Introduction: The human papillomavirus (HPV) E5 gene encodes a small and highly hydrophobic oncoprotein that affects immune evasion, cell proliferation, loss of apoptotic capacity and angiogenesis in tumors. E5 shows an affinity for biological membranes and was associated with an increase of epidermal growth factor/epidermal growth factor receptor (EGF/EGFR) signaling through the accumulation of EGFR in cellular membranes. Due to the frequent integration of the HPV genome into the host cell genome, E5 is frequently not transcribed in cervical tumors.
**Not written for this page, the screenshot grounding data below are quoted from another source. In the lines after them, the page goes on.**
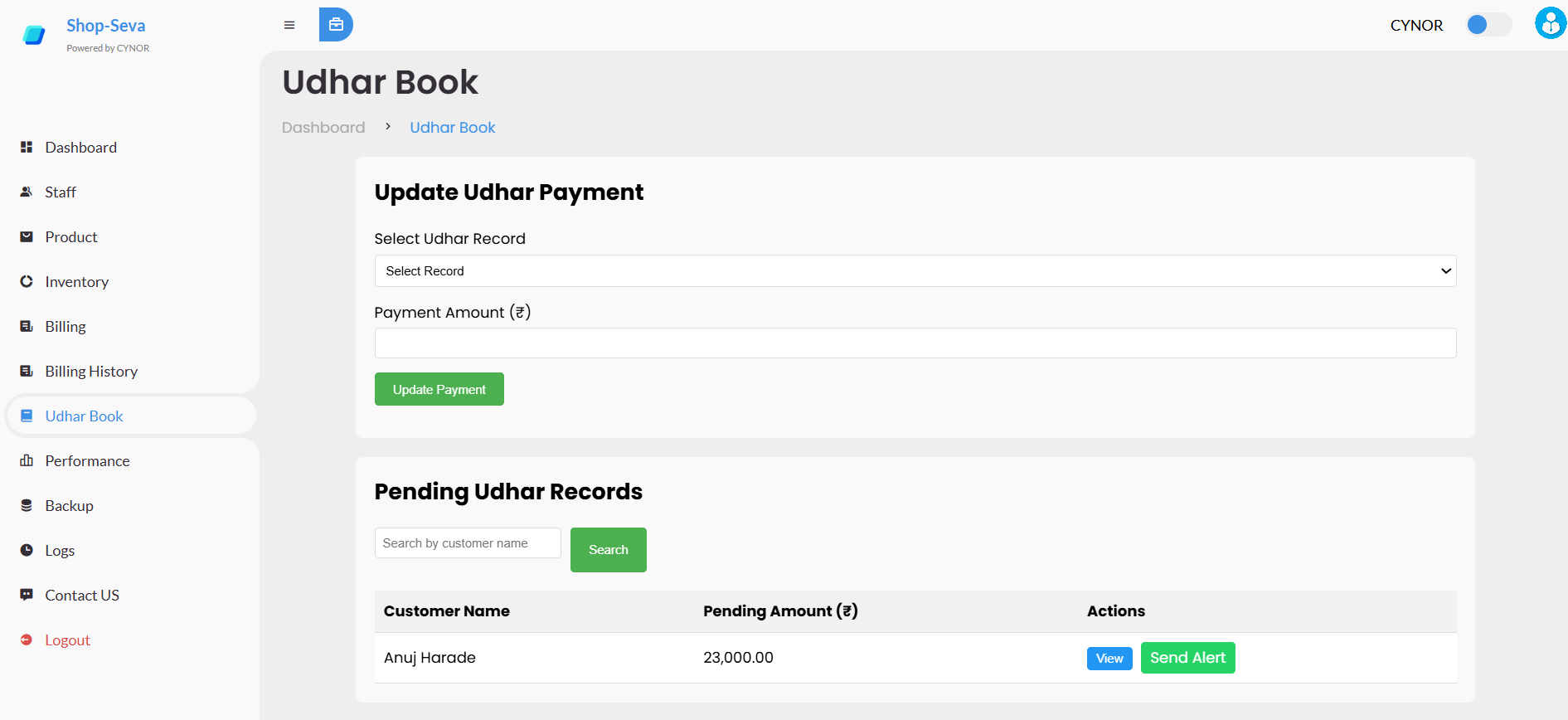Screen dimensions: 1568x720
Task: Toggle the switch next to CYNOR
Action: 1488,25
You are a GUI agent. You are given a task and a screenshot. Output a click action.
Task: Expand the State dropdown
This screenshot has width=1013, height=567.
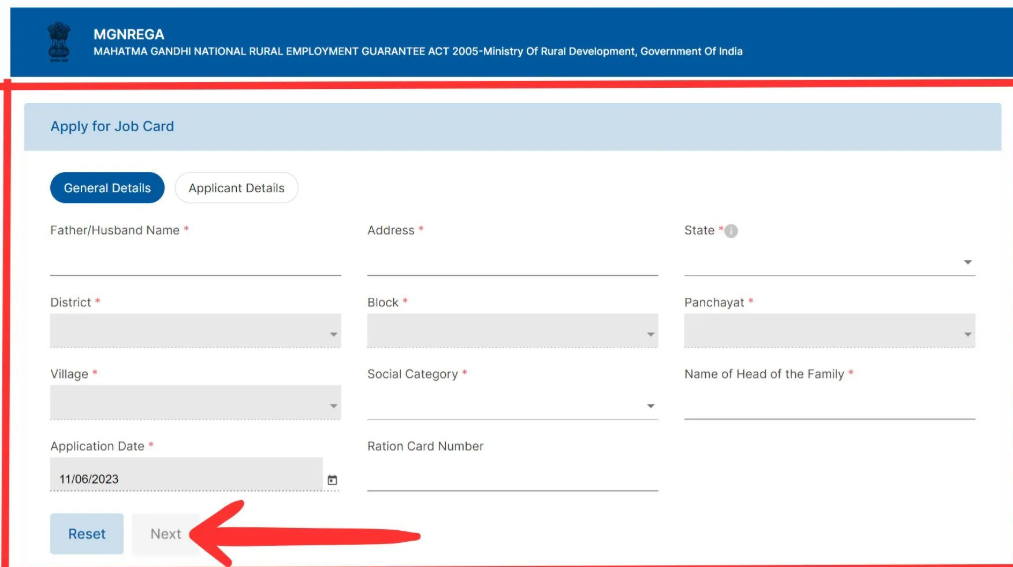[830, 262]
Aim: In this study we looked forward to verifying whether the potential expression of E5 protein in human papillomavirus 16 positive (HPV16+) and human papillomavirus 18 positive (HPV18+) cervical tumors was associated with levels of EGFR and vascular endothelial growth factor A (VEGFA) transcription and with patients overall survival. Results: Association between the presence of E5 transcripts and viral genome disruption was observed for HPV16+ and HPV18+ tumors. Association was not observed between tumors potentially capable of translating E5 and EGFR or VEGFA transcriptional levels. Similarly, the capability of translating E5 and overall survival in patients with HPV16+ squamous cell carcinoma tumors stage ≥ IB2 were not associated. Conclusion: The likely presence of E5 transcripts was neither associated to a higher activity of the EGFR‐VEGFA pathway nor to the overall survival of patients with HPV16+ squamous cell carcinoma in stages ≥ IB2.